**DOCUMENT**
>>
Vodafone Qatar Announces Agenda of its AGM and EGM That Will take on 19/03/2018

March 1, 2018

Vodafone Qatar announced that its Ordinary and Extraordinary Assembly meetings will be convening on March 19, 2018 at 5:30 pm at the Four Seasons Hotel – West Bay - Al Daibel Hall.

In the event a quorum is not met, a second meeting will be held on Sunday, 25 March 2018, at the same time and venue mentioned above.

Agenda for the Annual General Assembly

1.      Review and approve the Board of Directors’ report of the Company’s activities and its financial position for the nine (9) month period ended 31 December 2017 and its future plans.

2.      Review and approve the External Auditor’s report on the Company’s Accounts for the nine (9) month period ended 31 December 2017.

3.      Discuss and approve the Company’s Balance Sheet and the Profit and Loss Accounts for the nine month (9) month period ended 31   December 2017.

4.      Review and approve the proposal of the Board of Directors regarding the distributable profits for the nine (9) month period ended 31   December 2017.

5.      Discharge the members of the Board of Directors from any liability and discuss their remuneration for the nine (9) month period ended 31 December 2017.

6.      Review and approve the Company’s Corporate Governance Report for the nine (9) month period ended 31 December 2017.

7.      Appoint the External Auditor of the Company for the financial year 2018 and fix their fees.
<<
**SET PROBLEM 1**
In the listing below, take everything from the line containing "Expand the Previous 3 months dropdown" down to the line containing "tap(1379, 111)", and write those lines out again with "template search field" changed to "template search box" and nothing else altered.

**RECORDS FOR THIS EXERCISE**
>>
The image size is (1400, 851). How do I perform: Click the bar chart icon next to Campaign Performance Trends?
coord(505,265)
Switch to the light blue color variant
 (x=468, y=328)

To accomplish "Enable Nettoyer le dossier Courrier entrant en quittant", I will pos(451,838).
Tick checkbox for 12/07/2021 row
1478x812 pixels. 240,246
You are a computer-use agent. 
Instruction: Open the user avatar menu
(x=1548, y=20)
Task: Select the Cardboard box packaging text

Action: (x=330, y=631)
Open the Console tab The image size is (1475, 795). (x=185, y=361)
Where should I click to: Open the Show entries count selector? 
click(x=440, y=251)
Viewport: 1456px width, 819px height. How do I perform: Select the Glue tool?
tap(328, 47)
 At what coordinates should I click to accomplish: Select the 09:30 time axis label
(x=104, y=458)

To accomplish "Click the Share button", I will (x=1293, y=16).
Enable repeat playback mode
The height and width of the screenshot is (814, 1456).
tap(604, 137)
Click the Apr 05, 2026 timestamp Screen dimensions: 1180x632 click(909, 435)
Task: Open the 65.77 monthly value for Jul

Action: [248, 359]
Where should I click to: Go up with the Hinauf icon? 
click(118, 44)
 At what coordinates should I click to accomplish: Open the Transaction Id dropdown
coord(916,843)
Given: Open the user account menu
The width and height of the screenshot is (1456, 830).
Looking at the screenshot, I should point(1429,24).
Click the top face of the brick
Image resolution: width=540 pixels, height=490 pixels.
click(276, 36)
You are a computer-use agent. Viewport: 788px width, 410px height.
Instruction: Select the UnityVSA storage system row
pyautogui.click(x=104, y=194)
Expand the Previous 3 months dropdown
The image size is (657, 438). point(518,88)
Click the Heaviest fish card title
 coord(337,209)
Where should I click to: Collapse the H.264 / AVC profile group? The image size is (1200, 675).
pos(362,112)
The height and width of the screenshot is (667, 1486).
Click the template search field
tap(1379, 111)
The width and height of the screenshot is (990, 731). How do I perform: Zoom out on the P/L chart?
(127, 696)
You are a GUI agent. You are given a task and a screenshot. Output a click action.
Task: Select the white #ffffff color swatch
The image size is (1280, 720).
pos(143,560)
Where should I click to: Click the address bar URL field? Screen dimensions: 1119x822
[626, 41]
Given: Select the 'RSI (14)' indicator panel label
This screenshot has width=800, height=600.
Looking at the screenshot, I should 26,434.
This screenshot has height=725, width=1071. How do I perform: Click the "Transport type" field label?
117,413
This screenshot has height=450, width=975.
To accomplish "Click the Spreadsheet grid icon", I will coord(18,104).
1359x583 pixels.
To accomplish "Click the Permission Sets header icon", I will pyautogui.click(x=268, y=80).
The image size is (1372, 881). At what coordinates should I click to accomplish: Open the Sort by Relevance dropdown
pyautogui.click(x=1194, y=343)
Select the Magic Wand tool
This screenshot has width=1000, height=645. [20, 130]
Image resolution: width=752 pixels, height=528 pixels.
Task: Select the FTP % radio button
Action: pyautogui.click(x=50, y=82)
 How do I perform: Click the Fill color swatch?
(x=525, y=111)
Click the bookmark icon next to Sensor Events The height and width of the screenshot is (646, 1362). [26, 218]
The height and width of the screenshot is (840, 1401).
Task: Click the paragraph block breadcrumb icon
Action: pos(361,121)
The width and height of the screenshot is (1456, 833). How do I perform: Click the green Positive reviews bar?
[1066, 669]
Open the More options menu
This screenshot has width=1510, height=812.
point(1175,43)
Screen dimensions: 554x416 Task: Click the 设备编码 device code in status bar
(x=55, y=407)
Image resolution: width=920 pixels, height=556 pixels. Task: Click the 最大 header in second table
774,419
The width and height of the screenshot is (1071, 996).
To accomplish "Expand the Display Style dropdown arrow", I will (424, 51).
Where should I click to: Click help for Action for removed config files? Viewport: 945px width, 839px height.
<<
**SET PROBLEM 2**
From the Vodafone Qatar meeting announcement above, copy everything from "Agenda for the" down to "Accounts for the nine (9) month period ended 31 December 2017." word for word.

**EXERCISE RESPONSE 1**
Expand the Previous 3 months dropdown
The image size is (657, 438). point(518,88)
Click the Heaviest fish card title
 coord(337,209)
Where should I click to: Collapse the H.264 / AVC profile group? The image size is (1200, 675).
pos(362,112)
The height and width of the screenshot is (667, 1486).
Click the template search box
tap(1379, 111)

**EXERCISE RESPONSE 2**
Agenda for the Annual General Assembly

1.      Review and approve the Board of Directors’ report of the Company’s activities and its financial position for the nine (9) month period ended 31 December 2017 and its future plans.

2.      Review and approve the External Auditor’s report on the Company’s Accounts for the nine (9) month period ended 31 December 2017.